§ **What is needed**:
Below are records. Copy every line with "computer" in it.

§ **Data listing**:
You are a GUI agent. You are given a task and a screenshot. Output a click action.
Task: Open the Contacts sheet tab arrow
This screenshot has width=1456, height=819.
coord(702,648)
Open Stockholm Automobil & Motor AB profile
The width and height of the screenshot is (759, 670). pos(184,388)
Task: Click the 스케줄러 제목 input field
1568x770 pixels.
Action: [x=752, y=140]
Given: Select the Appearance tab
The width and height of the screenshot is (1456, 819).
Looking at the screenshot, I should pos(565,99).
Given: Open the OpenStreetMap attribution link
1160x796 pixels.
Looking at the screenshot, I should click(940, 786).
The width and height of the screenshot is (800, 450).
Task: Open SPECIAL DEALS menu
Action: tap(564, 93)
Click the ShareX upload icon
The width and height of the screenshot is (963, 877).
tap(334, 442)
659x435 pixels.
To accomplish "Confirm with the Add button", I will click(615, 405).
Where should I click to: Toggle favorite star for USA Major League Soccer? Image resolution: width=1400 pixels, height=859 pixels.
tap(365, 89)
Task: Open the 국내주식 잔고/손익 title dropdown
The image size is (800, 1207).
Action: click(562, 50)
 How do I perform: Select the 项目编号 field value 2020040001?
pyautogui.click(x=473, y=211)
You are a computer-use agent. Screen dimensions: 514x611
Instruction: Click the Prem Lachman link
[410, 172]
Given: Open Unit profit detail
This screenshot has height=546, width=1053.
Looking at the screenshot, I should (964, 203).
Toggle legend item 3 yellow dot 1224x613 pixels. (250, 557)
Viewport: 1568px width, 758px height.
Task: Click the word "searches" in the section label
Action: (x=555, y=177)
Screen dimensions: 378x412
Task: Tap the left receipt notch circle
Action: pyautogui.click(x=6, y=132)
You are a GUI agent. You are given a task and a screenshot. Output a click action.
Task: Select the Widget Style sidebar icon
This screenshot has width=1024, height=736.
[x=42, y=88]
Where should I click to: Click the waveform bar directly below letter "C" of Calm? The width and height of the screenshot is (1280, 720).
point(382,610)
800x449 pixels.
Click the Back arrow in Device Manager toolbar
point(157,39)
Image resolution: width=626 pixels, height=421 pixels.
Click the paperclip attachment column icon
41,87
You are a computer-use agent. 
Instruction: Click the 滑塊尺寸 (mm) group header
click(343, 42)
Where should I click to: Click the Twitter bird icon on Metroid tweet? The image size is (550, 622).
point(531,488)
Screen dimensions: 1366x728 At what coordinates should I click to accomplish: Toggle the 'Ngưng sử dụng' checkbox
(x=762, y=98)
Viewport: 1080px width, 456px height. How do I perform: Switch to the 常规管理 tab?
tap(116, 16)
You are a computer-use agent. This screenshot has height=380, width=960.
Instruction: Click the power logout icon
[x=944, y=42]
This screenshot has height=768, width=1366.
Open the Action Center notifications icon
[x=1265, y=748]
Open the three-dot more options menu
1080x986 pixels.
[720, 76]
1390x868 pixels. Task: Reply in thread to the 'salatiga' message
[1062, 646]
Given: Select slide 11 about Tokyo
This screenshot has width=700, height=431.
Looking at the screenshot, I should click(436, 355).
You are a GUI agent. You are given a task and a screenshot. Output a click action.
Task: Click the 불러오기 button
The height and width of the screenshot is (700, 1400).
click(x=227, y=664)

§ **Worked solution**:
You are a computer-use agent. Screen dimensions: 514x611
You are a computer-use agent. 
You are a computer-use agent. This screenshot has height=380, width=960.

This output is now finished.